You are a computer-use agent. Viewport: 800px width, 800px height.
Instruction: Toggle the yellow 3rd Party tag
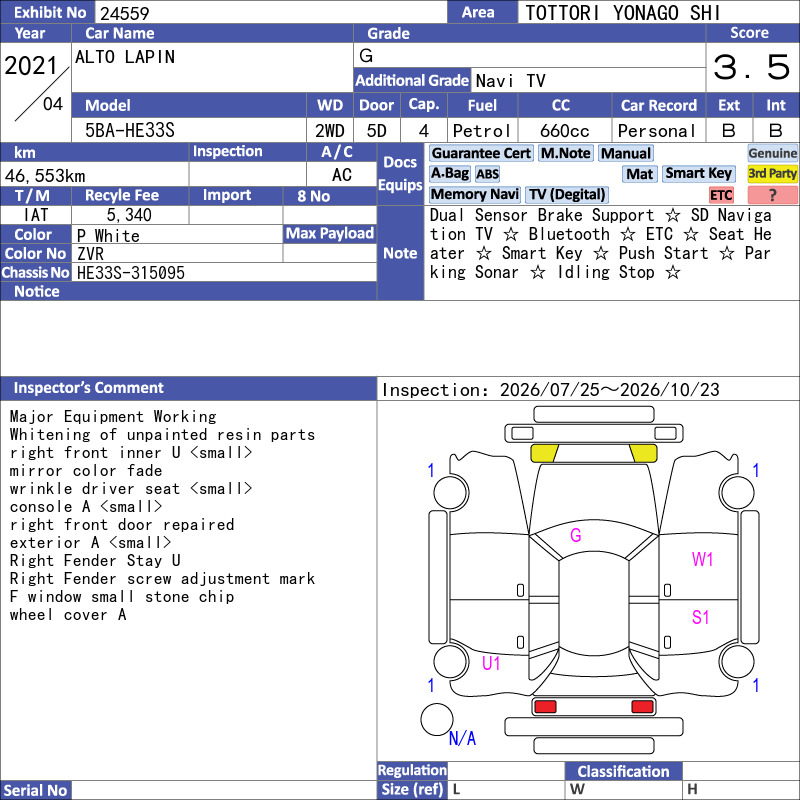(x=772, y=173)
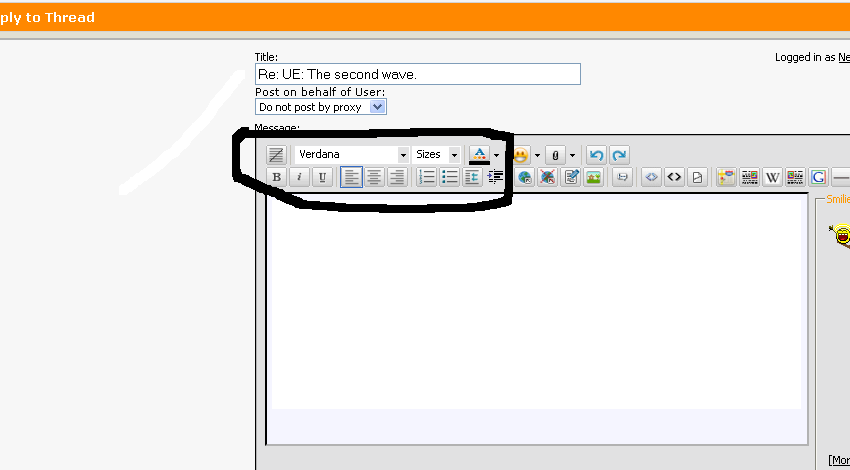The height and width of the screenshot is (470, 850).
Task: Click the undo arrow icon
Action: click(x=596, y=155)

What to produce =
Omitting the images, copy the listing exactly.

Worked solution =
You are a computer-use agent. Viewport: 800px width, 800px height.
Instruction: Toggle the yellow 3rd Party tag
(x=772, y=173)
The height and width of the screenshot is (470, 850).
Task: Click the undo arrow icon
Action: click(x=596, y=155)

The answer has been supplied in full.